Ангарский маньяк. Двойная жизнь «хорошего человека» - Елизавета Михайловна Бута
В середине 1980-х начались серьезные перебои с поставками продуктов, а уж мебель или технику стало просто невозможно купить. О голоде речи, конечно, не шло, но за многим теперь приходилось ездить в соседние города или искать возможность купить что-то у перекупщиков. Михаил на выходных стал частенько ездить в такие продуктовые вояжи, так случилось и накануне 1987 года. Тем вечером он как раз спешил домой с кучей покупок к Новому году. В сумрачном снежном тумане выросла фигура гаишника. Он остановил машину, и Михаил чертыхнулся, тормозя: отдавать последнее, что осталось от зарплаты, ему категорически не хотелось.
— Документы, — безразлично попросил сотрудник ГАИ.
Михаил протянул водительские права, и гаишник начал их изучать.
— Миша? Который смеется?
— Гуинплен, — машинально отозвался Михаил.
— Мы учились вместе с тобой, помнишь меня? — уже совсем другим тоном продолжил инспектор, остановивший машину.
Михаил пригляделся и узнал в нем одноклассника, с которым они сидели за одной партой до восьмого класса. Они прошли на пост, где гаишник накрыл на скорую руку нехитрый стол и поставил бутылку, разговорились о том, как сложилась жизнь после школы. К алкоголю Михаил так и не притронулся, рассудив, что пить с гаишником на его рабочем месте не самая лучшая затея.
— На заводе тяжело, ни секунды свободной не дают, ни выдохнуть, ни продохнуть. Делаешь одно и то же и только успеваешь следить за тем, как тупеешь, — пожаловался Михаил.
— А сколько там зарплата? — поинтересовался одноклассник.
Михаил честно назвал ставку, и тут старый знакомый расплылся в улыбке.
— Иди к нам дежурным, ставка такая же, но большую часть времени никто не следит за тем, чем ты занят. Лишь бы бумаги правильно оформлял, да и все, — предложил бывший одноклассник Михаилу.
Оказалось, что зарплата на 10 рублей всего меньше, а график работы много удобнее. Поэтому я и устроился в милицию. В 1987 году. Пока в транспортной милиции работал — это еще был Советский Союз, — мне моя работа нравилась. Всегда можно было инициативу проявить и добиться результата.
Михаил Попков
4
Дежурный
1987–1994 годы
— Валентина Николаевна, что вы от меня хотите?
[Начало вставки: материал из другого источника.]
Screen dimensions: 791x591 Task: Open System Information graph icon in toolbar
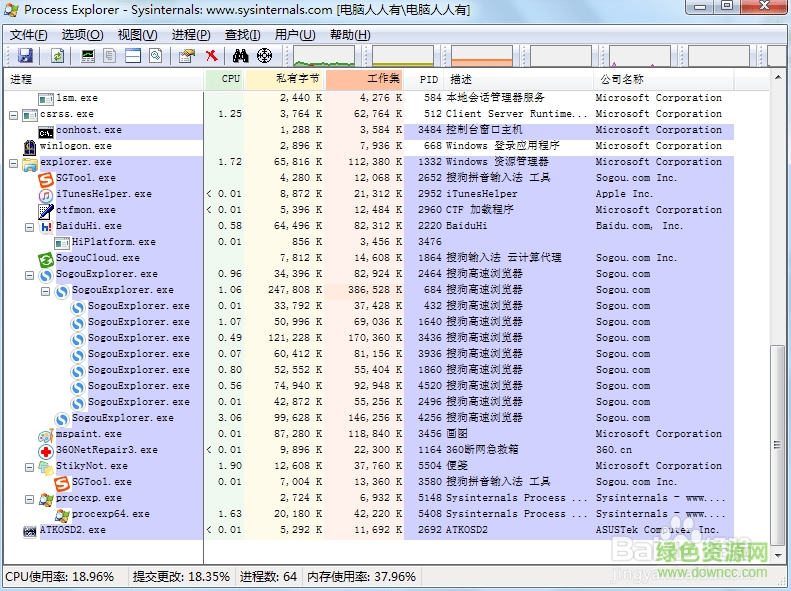tap(88, 56)
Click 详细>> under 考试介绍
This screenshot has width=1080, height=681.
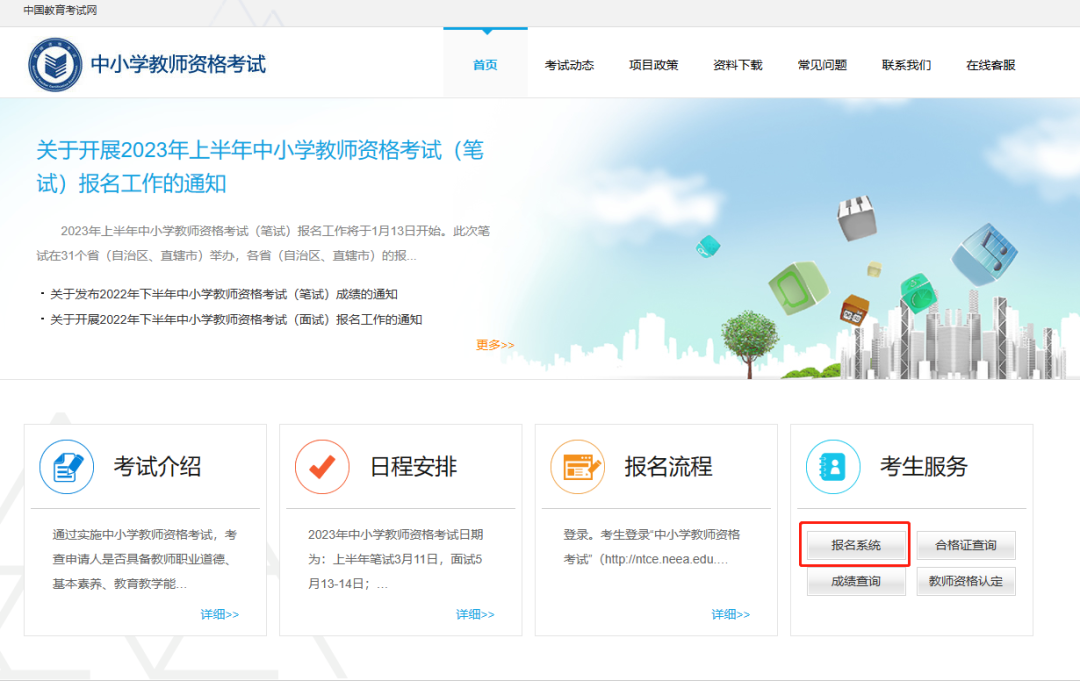pos(219,614)
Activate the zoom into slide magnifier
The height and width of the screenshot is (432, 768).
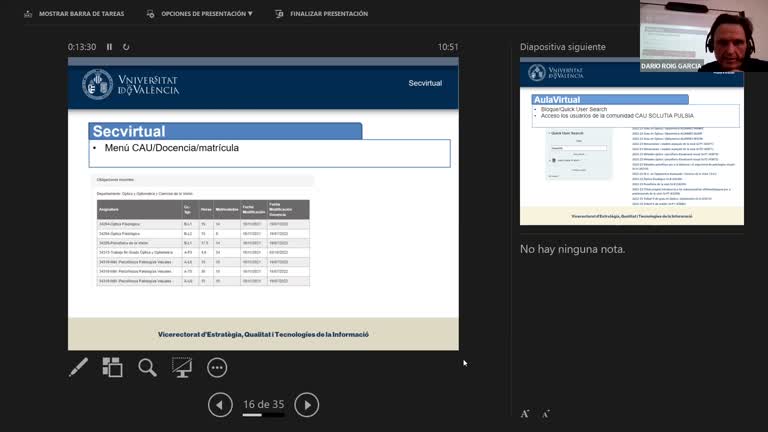pos(147,368)
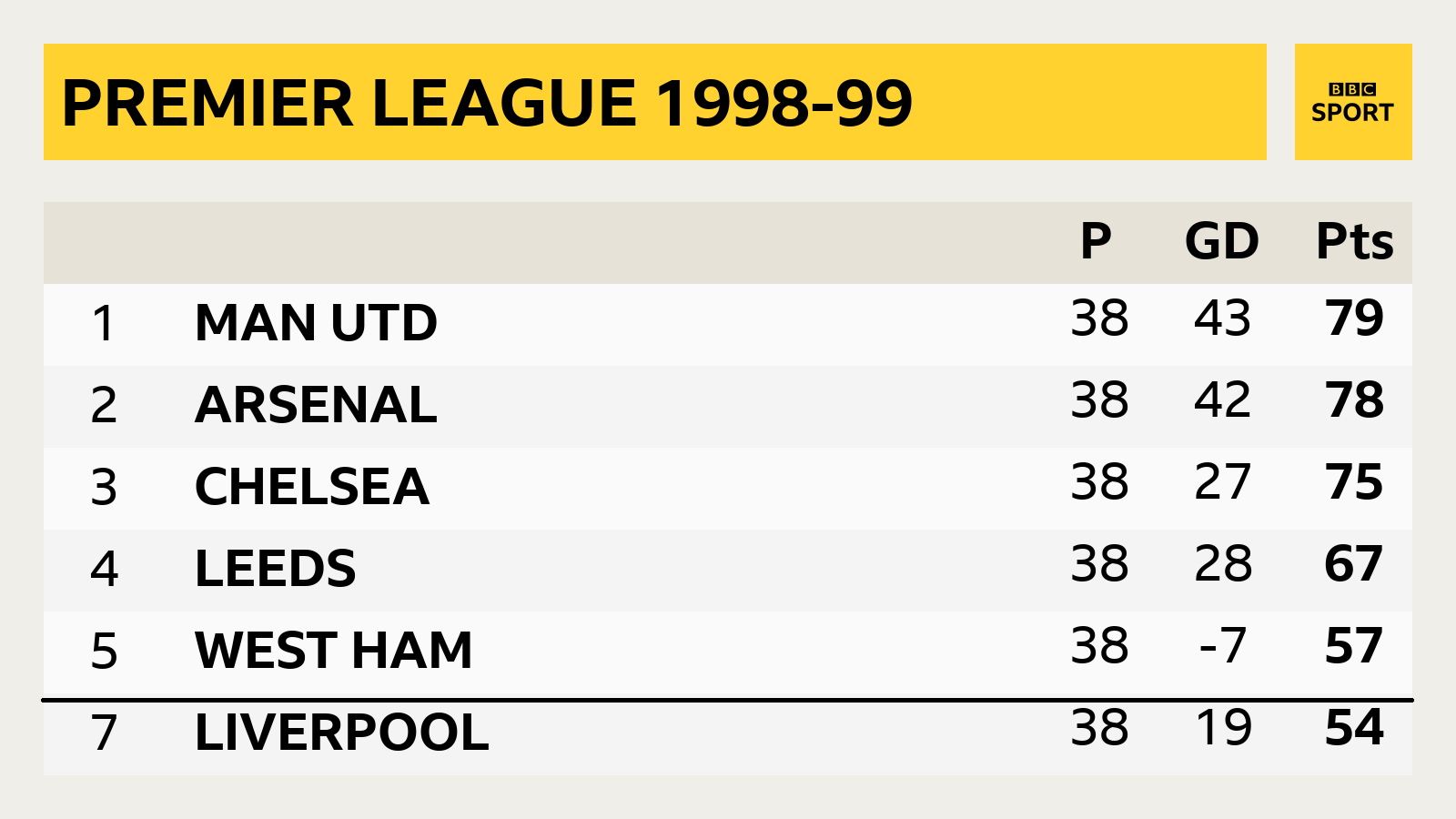This screenshot has height=819, width=1456.
Task: Click the LEEDS team name
Action: pos(276,569)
Я не могу сотруднику выговор вынести за то, что он улыбается, — взвыл начальник отделения милиции Ангарска, когда разговор с грузной женщиной лет пятидесяти пошел на пятый круг. Ее квартиру обнесли накануне, и она примчалась подавать заявление. Дежурный Попков с привычной непроницаемой улыбкой на лице внимательно ее слушал и делал какие-то пометки у себя в бумагах. Потерпевшая была уверена, что ее начнут футболить от кабинета к кабинету, а тут Попков с издевательской вежливостью ее выслушивает — она и решила, что тот смеется над ней.
После этого случая над Михаилом еще неделю подтрунивали, а потом то ли сам Михаил сказал, то ли кто-то вспомнил о его старом прозвище Гуинплен. Конечно, Михаилу это льстило, хотя многие в отделении поначалу относились к нему настороженно.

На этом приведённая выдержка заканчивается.